Private Surgical Hospitals Association president Richard Whitney said, in many cases, the surgery was still badly needed, with some people living in pain or with deteriorating health.
Some cancer operations were among those being delayed, along with joint replacements or back, brain or gynaecological surgeries, he said.
Exact numbers were not yet available but 30,000 was a good estimate based on the normal workload of the private and public sectors, he said.
Around the start of the lockdown, almost all surgery was on hold to allow anaesthetists to train to work in intensive care units if they became overwhelmed by Covid-19 cases.
Cancer Society medical director Dr Chris Jackson says cancer operations have since increased but the extra safety protocols needed mean not as many can be done.

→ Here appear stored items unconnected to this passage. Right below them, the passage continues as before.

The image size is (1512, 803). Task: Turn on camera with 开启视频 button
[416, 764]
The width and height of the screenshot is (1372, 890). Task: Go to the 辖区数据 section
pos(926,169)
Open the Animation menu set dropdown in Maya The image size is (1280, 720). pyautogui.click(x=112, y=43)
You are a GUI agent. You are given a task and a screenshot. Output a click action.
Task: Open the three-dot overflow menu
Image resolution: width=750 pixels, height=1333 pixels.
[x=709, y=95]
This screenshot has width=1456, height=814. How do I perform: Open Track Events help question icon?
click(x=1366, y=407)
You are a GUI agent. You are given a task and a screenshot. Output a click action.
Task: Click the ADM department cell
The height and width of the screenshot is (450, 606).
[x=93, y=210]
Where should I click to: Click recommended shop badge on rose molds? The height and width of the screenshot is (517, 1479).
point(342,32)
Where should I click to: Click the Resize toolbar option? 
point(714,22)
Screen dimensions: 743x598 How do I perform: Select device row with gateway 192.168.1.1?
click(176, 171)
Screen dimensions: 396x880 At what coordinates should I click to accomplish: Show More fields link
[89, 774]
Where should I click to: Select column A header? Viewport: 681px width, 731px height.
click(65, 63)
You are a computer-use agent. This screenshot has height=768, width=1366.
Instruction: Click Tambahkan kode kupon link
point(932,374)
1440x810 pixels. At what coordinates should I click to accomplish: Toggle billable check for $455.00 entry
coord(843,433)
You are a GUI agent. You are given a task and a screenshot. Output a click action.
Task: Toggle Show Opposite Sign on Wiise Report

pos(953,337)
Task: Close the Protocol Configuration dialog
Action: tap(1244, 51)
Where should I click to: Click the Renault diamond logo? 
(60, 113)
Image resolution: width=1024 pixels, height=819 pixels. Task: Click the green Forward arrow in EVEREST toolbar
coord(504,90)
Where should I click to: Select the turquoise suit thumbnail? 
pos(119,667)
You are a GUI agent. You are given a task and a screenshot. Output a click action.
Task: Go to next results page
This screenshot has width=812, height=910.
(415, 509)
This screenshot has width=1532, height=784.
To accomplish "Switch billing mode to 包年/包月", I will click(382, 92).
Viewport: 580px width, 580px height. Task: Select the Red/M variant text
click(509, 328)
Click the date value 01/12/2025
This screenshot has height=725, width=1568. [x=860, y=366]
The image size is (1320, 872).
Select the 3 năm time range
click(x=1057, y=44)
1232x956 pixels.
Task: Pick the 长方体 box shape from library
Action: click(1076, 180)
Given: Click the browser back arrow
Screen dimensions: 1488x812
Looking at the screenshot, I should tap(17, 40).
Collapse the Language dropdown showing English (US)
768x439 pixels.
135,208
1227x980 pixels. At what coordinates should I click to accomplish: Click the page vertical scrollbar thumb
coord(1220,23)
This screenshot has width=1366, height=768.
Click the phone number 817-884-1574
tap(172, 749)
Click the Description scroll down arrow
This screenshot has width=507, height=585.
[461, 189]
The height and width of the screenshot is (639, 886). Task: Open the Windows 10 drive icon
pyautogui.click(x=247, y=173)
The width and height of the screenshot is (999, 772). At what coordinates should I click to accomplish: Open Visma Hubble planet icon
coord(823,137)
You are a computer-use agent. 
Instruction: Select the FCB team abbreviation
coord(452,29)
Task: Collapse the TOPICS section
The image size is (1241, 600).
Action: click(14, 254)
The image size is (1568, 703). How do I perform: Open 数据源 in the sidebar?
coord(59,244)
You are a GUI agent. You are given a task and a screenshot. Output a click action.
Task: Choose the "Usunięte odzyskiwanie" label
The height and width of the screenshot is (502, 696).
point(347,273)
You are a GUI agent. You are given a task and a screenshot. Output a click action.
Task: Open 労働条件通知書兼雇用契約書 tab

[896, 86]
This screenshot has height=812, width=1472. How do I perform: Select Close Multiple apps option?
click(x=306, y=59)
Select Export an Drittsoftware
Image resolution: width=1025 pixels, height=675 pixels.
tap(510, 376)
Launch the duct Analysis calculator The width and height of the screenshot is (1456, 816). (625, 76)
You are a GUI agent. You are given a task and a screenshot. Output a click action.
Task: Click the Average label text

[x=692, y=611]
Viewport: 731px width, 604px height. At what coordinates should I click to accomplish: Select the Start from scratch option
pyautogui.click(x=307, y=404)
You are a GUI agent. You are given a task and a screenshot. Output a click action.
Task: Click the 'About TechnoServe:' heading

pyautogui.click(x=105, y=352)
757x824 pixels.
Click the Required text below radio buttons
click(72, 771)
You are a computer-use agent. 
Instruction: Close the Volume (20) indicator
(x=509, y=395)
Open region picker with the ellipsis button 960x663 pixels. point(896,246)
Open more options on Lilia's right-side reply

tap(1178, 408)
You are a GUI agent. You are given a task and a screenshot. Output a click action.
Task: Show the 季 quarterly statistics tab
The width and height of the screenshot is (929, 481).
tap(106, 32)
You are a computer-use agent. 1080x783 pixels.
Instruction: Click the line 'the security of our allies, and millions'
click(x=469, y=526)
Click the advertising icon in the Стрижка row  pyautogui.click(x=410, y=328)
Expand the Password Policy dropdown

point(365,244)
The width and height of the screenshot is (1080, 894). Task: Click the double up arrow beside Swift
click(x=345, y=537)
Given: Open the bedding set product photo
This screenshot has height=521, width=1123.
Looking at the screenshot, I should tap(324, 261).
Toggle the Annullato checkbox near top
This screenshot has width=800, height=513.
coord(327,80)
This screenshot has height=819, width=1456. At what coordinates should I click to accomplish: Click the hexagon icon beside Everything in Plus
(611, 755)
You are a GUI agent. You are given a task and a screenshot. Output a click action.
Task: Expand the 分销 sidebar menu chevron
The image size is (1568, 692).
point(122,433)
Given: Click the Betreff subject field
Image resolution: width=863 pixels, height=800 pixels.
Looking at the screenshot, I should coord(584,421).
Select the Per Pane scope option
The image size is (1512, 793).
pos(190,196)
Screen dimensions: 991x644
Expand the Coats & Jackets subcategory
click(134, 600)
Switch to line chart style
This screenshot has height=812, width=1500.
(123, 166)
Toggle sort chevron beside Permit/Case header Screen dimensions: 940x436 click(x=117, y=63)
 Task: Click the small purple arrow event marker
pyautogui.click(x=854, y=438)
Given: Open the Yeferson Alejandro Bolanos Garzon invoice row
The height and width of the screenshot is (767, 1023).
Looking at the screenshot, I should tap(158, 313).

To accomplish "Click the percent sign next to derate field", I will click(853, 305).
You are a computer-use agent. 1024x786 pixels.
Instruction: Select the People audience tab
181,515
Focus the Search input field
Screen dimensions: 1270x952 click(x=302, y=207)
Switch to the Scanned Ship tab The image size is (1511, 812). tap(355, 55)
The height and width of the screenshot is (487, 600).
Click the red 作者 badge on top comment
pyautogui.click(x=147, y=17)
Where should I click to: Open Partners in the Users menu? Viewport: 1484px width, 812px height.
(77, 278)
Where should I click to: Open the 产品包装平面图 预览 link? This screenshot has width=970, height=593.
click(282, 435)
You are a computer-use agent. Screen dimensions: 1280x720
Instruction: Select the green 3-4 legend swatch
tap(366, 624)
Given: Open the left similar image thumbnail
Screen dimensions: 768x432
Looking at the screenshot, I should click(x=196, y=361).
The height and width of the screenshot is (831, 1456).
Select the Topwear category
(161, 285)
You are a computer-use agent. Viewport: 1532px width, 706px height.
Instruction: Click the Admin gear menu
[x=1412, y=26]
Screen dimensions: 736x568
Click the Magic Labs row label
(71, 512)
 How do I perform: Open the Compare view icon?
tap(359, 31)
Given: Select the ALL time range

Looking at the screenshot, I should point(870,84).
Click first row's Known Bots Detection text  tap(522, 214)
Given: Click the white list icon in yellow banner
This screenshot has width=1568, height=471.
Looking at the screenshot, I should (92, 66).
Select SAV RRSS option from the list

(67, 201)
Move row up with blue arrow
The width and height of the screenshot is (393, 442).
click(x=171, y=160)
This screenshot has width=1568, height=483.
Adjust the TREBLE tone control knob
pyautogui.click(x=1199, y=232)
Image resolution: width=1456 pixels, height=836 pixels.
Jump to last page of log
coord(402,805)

It was likely there had also been delays in diagnosis, partly because people had been avoiding general practices and emergency departments, he said.
While that was a worry, it had to be weighed against the fact that people with cancer were more susceptible to the virus, he said.
"It's complex because ... if you get to the situation ... where you have huge, terrible numbers of Covid in the community then that has a major negative impact on people with cancer," he said.
One of the key level 3 changes should be to ease current hospital restrictions on visitors - particularly to those who are dying.
"Being close to loved ones towards the end of life or during a critical illness is so important on a human level. And, that has been one of the hardest things of this lockdown," Jackson said.